It’s been a bumpy journey for downloadable content in video games. From a rocky start with AMAZING horse armour in the Elder Scrolls through to more substantial content such as the ground-breaking expansions of The Witcher III, DLC is a lot healthier for the long-term prospects of a video game than ever before.
Sure there’s a lot of fluff out there, but the market is doing pretty well all things considered. People are hungry for more content in their games, or are more than happy to splash out a few bucks on cosmetic goods. Digital content which isn’t just on the rise, but is also shaping the profits of the entire industry. “Consumers are becoming more comfortable buying games digitally, pushing the share of full game revenue ($4.03B) past additional content ($4.0B) for the first time next year,” the latest Superdata revealed.
Successful publishers like EA and Activision Blizzard are catering their digital strategies to their games’ unique user bases and game types.
It’s hard not to see evidence of this shift lately. Cosmetic DLC appears to be a surefire winner, albeit if it happens to be made available in a manner that isn’t overzealous in its approach…right, Evolve? Games are also evolving, becoming less of a product that’s done in one sitting a week after launch and are now instead becoming platforms for more content to be layered onto.
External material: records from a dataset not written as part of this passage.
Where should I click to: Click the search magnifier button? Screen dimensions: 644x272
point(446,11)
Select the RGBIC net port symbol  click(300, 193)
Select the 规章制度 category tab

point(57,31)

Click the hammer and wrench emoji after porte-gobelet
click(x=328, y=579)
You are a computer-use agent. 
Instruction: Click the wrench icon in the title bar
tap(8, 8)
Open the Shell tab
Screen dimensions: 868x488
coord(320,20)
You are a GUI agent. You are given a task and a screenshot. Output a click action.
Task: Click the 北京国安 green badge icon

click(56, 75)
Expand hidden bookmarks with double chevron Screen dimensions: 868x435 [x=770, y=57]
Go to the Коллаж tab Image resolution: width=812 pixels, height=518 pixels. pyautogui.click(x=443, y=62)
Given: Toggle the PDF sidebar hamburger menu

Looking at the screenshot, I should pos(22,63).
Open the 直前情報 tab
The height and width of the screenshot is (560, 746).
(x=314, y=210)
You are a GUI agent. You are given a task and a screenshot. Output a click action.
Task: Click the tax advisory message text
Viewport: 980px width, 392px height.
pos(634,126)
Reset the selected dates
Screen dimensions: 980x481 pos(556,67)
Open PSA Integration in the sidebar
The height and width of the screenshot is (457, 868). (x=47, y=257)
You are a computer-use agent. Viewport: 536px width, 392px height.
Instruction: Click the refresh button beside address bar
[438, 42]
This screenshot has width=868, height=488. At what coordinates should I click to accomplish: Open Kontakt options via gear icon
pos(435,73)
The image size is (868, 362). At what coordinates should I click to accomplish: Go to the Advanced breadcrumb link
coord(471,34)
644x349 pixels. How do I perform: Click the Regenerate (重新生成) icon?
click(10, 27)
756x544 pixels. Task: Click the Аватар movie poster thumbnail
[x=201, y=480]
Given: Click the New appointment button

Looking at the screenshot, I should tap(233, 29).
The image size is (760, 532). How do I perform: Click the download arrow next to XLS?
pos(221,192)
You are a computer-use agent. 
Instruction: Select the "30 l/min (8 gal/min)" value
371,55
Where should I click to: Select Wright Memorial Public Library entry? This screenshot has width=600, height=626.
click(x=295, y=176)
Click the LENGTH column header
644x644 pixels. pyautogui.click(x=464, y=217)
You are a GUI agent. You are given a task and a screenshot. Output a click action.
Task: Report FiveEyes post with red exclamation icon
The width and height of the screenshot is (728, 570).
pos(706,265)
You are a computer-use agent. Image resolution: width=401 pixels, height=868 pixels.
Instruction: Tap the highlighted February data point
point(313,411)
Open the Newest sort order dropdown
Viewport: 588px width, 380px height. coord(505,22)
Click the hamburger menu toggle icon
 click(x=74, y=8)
Think Hitman, Destiny and Call of Duty. Games which know how to monetise their audiences perfectly. Rocket League is perhaps the perfect example here, as it keeps its lights on at night not by charging for gameplay content, but rather through the sale of pure vanity goods.”Indie title Rocket League ensures its longevity by keeping all its meaningful content free and monetising solely through cosmetic items,” Superdata’s report revealed.
Limited-time items give players an incentive to spend heavily during holidays and other in-game events. Esports has become a major focus for Rocket League as its developers use revenue from in-game items to fund prize pools.
You can bemoan the use of DLC in the industry as much as you want, but when the end results equals or betters the original product then you can be safe in the knowledge that digital downloadable content is here to stay for the long run. Especially when DLC profits are expected to climb from $4.1 billion this year all the way to $4.5 billion by 2022.